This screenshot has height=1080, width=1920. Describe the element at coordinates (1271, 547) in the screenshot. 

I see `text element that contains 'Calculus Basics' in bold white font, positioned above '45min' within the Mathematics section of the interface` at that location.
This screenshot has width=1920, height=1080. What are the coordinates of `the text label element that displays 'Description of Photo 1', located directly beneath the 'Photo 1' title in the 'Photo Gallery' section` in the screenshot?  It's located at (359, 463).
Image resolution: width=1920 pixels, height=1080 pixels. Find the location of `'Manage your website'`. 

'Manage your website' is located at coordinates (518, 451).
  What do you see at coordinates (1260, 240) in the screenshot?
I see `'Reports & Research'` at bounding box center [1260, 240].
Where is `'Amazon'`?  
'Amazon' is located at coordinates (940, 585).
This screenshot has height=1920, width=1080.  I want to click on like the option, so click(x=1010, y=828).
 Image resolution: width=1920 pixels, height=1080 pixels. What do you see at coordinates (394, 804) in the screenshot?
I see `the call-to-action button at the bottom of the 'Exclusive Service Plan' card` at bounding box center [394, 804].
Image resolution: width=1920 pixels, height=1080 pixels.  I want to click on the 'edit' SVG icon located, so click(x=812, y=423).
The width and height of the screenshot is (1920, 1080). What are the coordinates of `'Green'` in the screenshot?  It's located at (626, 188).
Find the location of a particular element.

════════════════════

*Job*.
Set down every one of the items above again, line by line and without any alteration.

*Written reply*.
This screenshot has height=1080, width=1920. Describe the element at coordinates (1271, 547) in the screenshot. 

I see `text element that contains 'Calculus Basics' in bold white font, positioned above '45min' within the Mathematics section of the interface` at that location.
This screenshot has width=1920, height=1080. What are the coordinates of `the text label element that displays 'Description of Photo 1', located directly beneath the 'Photo 1' title in the 'Photo Gallery' section` in the screenshot?  It's located at (359, 463).
Image resolution: width=1920 pixels, height=1080 pixels. Find the location of `'Manage your website'`. 

'Manage your website' is located at coordinates (518, 451).
  What do you see at coordinates (1260, 240) in the screenshot?
I see `'Reports & Research'` at bounding box center [1260, 240].
Where is `'Amazon'`?  
'Amazon' is located at coordinates (940, 585).
This screenshot has height=1920, width=1080.  I want to click on like the option, so click(x=1010, y=828).
 Image resolution: width=1920 pixels, height=1080 pixels. What do you see at coordinates (394, 804) in the screenshot?
I see `the call-to-action button at the bottom of the 'Exclusive Service Plan' card` at bounding box center [394, 804].
Image resolution: width=1920 pixels, height=1080 pixels.  I want to click on the 'edit' SVG icon located, so click(x=812, y=423).
The width and height of the screenshot is (1920, 1080). What are the coordinates of `'Green'` in the screenshot?  It's located at (626, 188).
Find the location of a particular element.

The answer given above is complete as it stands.